Wir leben in einer Zeit ungerechter Kriege und militärischer Besetzungen, ungeheuerlicher Verstöße gegen die Einsatzregeln und eines beginnenden Wettrüstens angesichts der Rivalität zwischen den USA und China. Vor diesem Hintergrund kann die Einbeziehung von KI in Kriege neue Komplexitäten mit sich bringen, die den Schaden eher verschlimmern als verhindern.

KI-Systeme erleichtern es den Akteuren im Krieg, anonym zu bleiben, und können die Quelle der Gewalt oder die Entscheidungen, die zu ihr führen, unsichtbar machen. Im Gegenzug kann es zu einer zunehmenden Entkopplung zwischen Militärs, Soldaten und Zivilisten und den Kriegen kommen, die im Namen der Nation geführt werden, der sie dienen.

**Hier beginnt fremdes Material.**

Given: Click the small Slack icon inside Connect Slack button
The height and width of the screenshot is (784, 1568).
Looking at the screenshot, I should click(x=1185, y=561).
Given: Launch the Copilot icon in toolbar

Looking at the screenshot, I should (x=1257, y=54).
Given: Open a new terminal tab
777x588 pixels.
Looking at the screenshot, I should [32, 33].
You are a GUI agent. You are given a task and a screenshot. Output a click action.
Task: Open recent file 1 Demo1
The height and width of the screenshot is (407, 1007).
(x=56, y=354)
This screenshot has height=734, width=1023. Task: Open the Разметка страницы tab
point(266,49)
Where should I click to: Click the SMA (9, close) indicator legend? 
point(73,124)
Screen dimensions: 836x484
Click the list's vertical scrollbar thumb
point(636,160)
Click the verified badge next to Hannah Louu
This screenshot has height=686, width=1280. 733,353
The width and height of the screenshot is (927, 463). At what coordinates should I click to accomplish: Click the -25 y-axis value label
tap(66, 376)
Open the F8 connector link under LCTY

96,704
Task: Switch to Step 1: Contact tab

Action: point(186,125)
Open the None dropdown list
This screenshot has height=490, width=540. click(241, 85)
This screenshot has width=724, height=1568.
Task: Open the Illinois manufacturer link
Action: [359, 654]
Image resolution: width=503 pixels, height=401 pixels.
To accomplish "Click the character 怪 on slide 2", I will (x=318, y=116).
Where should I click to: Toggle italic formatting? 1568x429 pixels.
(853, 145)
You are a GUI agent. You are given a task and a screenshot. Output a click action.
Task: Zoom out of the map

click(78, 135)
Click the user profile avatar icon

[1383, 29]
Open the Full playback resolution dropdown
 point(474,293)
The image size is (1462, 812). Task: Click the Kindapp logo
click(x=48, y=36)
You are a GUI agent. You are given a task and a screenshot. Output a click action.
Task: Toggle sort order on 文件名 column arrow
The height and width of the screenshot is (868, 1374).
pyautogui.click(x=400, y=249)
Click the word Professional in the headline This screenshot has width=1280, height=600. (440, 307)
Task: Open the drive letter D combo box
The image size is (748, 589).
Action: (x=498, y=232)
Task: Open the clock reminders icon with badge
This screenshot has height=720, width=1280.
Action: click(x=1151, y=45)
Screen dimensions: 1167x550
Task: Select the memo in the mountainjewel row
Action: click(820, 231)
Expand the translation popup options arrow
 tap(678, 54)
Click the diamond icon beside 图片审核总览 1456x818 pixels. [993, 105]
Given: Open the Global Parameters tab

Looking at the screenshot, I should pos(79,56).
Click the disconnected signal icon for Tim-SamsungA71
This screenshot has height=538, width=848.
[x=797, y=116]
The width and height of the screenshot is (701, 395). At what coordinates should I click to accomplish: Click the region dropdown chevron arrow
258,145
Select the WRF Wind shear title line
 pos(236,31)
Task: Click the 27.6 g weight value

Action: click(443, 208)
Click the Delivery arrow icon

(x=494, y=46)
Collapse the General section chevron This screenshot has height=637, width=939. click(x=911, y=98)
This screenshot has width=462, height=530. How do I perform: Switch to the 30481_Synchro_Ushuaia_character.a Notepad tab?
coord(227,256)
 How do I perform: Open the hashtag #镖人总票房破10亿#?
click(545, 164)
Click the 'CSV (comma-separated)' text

Und in dem Maße, in dem KI im Krieg immer häufiger zum Einsatz kommt, werden die Militärs Gegenmaßnahmen entwickeln, um sie zu untergraben, wodurch ein Kreislauf der eskalierenden Militarisierung entsteht.

Was nun?

Können wir KI-Systeme kontrollieren, um eine Zukunft zu verhindern, in der die Kriegsführung durch eine zunehmende Abhängigkeit von Technologien angetrieben wird, die durch lernende Algorithmen gestützt werden? Es hat sich als schwierig erwiesen, die Entwicklung von KI in jedem Bereich zu kontrollieren, insbesondere durch Gesetze und Vorschriften.

Viele schlagen vor, dass wir bessere Gesetze benötigen, um Systeme, die auf maschinellem Lernen beruhen, zu berücksichtigen, aber selbst das ist nicht einfach zu bewerkstelligen. Algorithmen des maschinellen Lernens sind schwer zu regulieren.